A Destination Wedding: A Mother's Journey


Prologue - Jenny’s Getting Married

The invitation arrived in the mail exactly ten months before the wedding:
Jennifer Curren and Idalino Rocha Gonzalez 
invite you to celebrate their wedding 
Friday, the sixteenth of July,
two thousand and four
 at half past nine in the evening
at Hacienda Los Angeles
Alcalade Gaudaica, Spain


      Of course, I knew about it.  But the invitation made it so.  With this marriage, I would not only lose a daughter, but my dream of family unity, broken by divorce, was, I feared, about to die. Both of my children were leaving me for good.  Although they have been leaving me in bits and pieces for years, circumstances still allowed me to live the fantasy that one day they would both come home to me.  Jenny had been in every country she could get a visa for or sneak into, in the last several years.  She had studied and lived in Spain for seven years but had always come home for summers and holidays to renew her visa and work for US dollars.  We had at least a quarter of the year with her.  When she marries Idalino, she will live in Spain full time and seemingly forever. 

      To make matters worse, my other daughter, Mary, announced to us all that she would be leaving for a job in New York City after the wedding.  I’d had my conflicts with Mary and hoped for some reconciliation before she left home for good. The truth is I did not prepare for them leaving.
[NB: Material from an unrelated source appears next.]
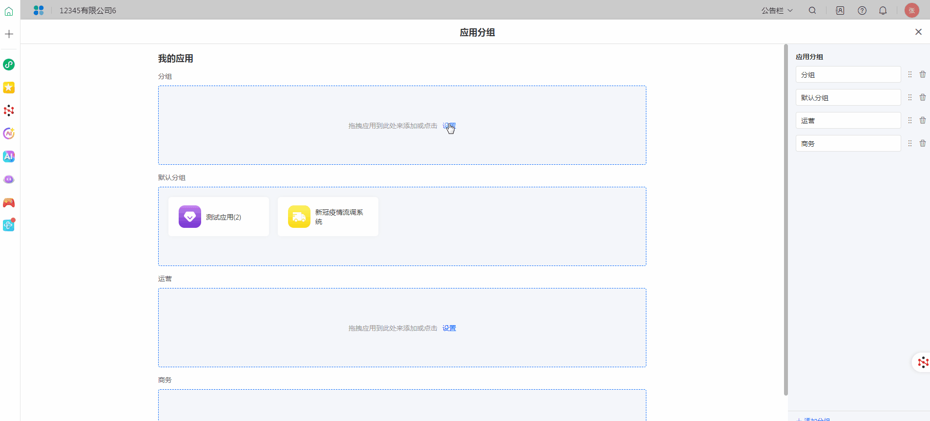Select the 新冠疫情流调系统 app card

(328, 217)
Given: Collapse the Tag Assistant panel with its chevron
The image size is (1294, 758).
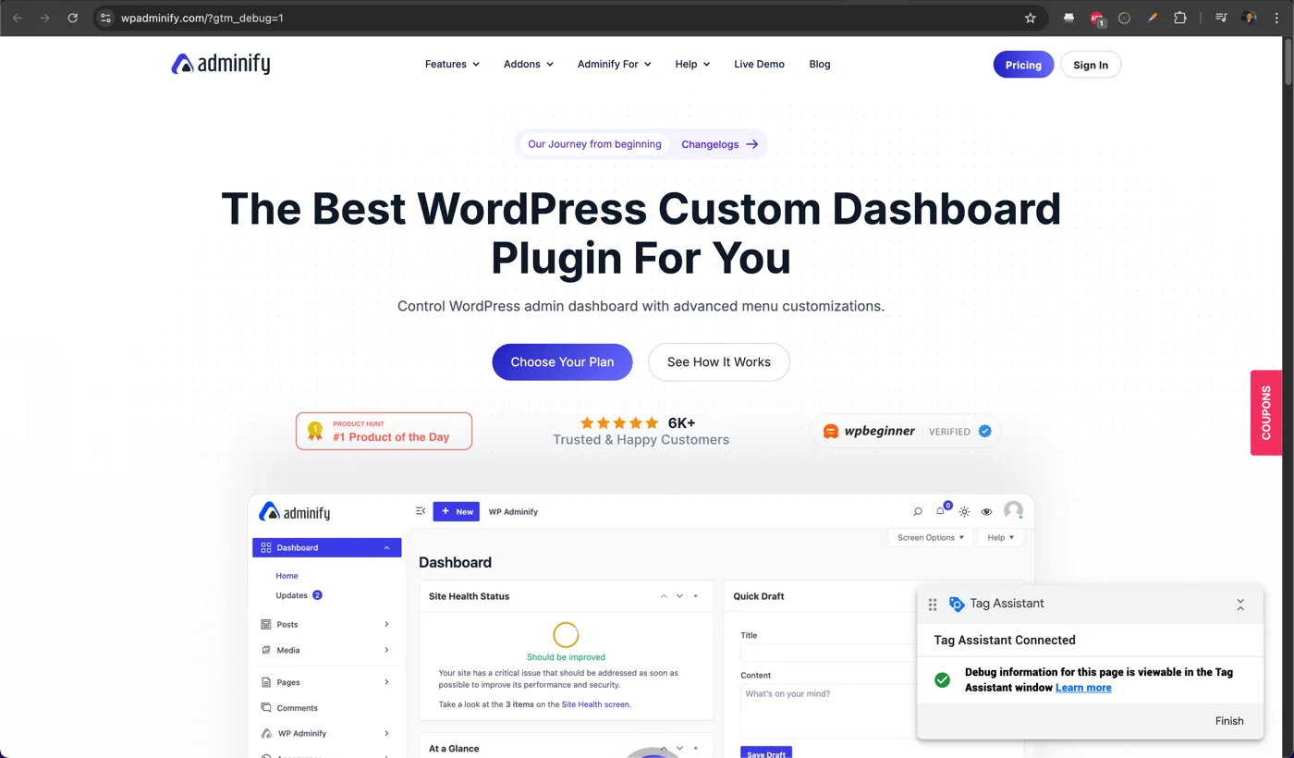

They won’t go away, I thought.  They love me, don’t they?  We have a bond, don’t we?   Of course we did when they were young.  As time went on, a bond became a battle for autonomy.  The natural pulling away by my children had been complicated by divorce.  I had made them my life but they preferred their father’s more prosperous lifestyle.  John had many of the holidays and vacations with the kids, and he had the money to spend on them.  They began to see him as Santa.  He was the fun parent.  He bought the ponies.   He paid for the cruises, the rental cars, the trips abroad. I did not see their actions as trying to break away and grow up.

      I just wanted them to show up for dinner again.  Talk about a mother in denial.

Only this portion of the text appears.